# domain and range of inverse trig functions

• Oct 14th 2009, 02:47 AM
differentiate
domain and range of inverse trig functions
hey, can someone tell me how to do these? like explain it and all

Find the domain and range of:

a) $\displaystyle y = 2tan^{-1}x$

do for y = 2tanx.. the domain would be -pi/2 < x < pi/2
the range is all real y

so for $\displaystyle y = 2tan^{-1}x$ to domain should be all real x
and range should be -pi/2 < x < pi/2

But the book said that the range should be -pi< x < pi
I don't get why.

b) $\displaystyle y=2cos^{-1}x - 1$

I don't understand this one at all

• Oct 14th 2009, 03:31 AM
mr fantastic
Quote:

Originally Posted by differentiate
hey, can someone tell me how to do these? like explain it and all

Find the domain and range of:

a) $\displaystyle y = 2tan^{-1}x$

do for y = 2tanx.. the domain would be -pi/2 < x < pi/2
the range is all real y

so for $\displaystyle y = 2tan^{-1}x$ to domain should be all real x
and range should be -pi/2 < x < pi/2 Mr F says: There's a dilation by a factor of 2 in the vertical direction therefore the range is $\displaystyle {\color{red}2 \left(-\frac{\pi}{2}\right) < x < 2 \left(\frac{\pi}{2}\right) \Rightarrow -\pi < x < \pi}$.

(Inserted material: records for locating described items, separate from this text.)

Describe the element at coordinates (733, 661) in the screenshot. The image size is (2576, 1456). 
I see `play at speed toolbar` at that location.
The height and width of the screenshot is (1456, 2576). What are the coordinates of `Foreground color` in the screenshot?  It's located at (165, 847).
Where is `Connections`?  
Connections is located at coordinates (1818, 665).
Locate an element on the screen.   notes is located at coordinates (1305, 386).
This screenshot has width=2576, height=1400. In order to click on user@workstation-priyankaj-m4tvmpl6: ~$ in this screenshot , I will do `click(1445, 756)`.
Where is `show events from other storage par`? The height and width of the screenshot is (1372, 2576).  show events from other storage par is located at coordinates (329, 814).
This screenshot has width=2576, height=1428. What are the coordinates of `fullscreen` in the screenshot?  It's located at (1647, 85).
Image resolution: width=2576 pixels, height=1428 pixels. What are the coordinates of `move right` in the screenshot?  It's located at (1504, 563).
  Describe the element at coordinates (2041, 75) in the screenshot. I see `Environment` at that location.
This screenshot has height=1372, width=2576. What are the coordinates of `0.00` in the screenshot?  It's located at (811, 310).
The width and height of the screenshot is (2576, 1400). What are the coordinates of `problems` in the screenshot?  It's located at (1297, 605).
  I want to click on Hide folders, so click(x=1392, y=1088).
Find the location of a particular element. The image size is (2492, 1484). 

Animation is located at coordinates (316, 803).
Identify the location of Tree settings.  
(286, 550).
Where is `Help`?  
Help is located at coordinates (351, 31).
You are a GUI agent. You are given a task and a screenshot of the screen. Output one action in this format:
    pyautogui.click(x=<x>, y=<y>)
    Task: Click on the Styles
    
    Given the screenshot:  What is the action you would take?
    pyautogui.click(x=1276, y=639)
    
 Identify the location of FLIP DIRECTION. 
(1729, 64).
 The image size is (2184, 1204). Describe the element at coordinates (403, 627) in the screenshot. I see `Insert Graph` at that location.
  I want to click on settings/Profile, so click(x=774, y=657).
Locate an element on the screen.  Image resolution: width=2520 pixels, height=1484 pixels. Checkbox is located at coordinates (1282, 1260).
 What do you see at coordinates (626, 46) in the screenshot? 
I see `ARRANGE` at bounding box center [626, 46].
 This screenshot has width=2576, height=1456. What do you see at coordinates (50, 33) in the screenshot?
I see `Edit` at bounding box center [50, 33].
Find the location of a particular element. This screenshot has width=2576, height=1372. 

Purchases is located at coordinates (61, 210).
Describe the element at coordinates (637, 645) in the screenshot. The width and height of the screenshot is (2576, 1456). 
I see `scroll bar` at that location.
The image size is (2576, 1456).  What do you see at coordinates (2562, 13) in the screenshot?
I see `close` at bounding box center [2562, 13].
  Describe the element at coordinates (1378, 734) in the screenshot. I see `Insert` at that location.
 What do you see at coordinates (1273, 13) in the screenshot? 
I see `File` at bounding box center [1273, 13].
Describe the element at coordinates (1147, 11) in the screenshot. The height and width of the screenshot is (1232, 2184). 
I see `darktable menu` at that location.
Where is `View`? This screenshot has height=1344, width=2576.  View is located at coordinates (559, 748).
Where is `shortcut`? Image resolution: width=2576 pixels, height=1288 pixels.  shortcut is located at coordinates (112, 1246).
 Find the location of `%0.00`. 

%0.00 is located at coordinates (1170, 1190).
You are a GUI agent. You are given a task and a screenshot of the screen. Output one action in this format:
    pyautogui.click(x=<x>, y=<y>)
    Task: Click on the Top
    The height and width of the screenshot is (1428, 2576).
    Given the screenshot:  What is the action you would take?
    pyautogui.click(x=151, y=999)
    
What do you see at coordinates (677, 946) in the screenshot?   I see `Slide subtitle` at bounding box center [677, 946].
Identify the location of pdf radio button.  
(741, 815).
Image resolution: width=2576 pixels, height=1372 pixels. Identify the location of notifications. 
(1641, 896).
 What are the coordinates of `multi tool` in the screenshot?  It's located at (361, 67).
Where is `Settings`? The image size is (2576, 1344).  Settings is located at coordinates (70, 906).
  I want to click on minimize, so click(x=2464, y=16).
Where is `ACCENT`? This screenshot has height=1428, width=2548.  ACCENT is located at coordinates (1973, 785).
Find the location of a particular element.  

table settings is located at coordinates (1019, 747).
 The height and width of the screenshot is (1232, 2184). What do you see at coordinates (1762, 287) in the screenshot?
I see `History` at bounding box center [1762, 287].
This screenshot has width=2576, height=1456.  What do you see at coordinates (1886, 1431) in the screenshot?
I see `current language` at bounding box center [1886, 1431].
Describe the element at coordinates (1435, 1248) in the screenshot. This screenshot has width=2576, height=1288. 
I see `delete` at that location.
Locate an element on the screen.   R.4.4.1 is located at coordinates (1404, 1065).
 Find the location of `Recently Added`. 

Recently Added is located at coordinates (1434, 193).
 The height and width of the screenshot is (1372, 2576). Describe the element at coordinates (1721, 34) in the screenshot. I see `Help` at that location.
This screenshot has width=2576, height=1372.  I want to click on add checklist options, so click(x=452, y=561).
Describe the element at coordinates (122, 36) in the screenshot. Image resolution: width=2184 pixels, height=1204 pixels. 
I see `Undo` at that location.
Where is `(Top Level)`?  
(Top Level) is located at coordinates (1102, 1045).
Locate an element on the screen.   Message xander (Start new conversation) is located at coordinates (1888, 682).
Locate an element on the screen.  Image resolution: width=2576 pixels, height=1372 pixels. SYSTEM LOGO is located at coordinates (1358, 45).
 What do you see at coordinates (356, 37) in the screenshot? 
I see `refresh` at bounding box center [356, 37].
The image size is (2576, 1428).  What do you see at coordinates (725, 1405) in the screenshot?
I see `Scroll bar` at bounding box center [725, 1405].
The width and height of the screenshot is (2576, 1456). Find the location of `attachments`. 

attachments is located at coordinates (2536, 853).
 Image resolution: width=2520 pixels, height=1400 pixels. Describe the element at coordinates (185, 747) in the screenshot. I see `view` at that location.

But the book said that the range should be -pi< x < pi
I don't get why.

b) $\displaystyle y=2cos^{-1}x - 1$

I don't understand this one at all

For (b) is it $\displaystyle y=2cos^{-1}(x) - 1$ or $\displaystyle y=2cos^{-1}(x - 1)$ ?
• Oct 14th 2009, 03:47 AM
josipive
you need to find domain of:

$\displaystyle g(x) = 2tan^{-1}(x)$

if we have any function ($\displaystyle f$) that have inverse function ($\displaystyle f^{-1}$) that means that $\displaystyle f$ is bijection ( 1 - 1 )

or:

f: A -> B -----> f^{-1}: B -> A and card( A ) = card( B )

( card ---> cardinal number or number of elements in set )

so if I know that:

$\displaystyle g(x) = 2tan^{-1}(x) = 2arctan(x)$
than it is easy to find $\displaystyle g^{-1}(x)$

if I know this:

$\displaystyle f( x ) = tan(x)$---->$\displaystyle f^{-1}(x) = arctan(x)$

now i know that:

$\displaystyle g(x) = 2 arctan(x)$---->$\displaystyle g^{-1}(x) = \frac{tan(x)}{2}$

and i know that: $\displaystyle R_f = \mathbb{R}$ ($\displaystyle R_f$ is range of tan )

also I know:

$\displaystyle D_f = <\frac{-\pi}{2},\frac{\pi}{2}>$ ($\displaystyle D_f$ is domain of tan )

so from:

f: A -> B -----> f^{-1}: B -> A

now i know that

domain of $\displaystyle 2arctan(x)$ is R,

and i know that range of $\displaystyle arctan(x)$ is $\displaystyle <\frac{-\pi}{2},\frac{\pi}{2}>$

so range of $\displaystyle 2arctan(x)$ is
$\displaystyle <-\pi,\pi>$

try now b)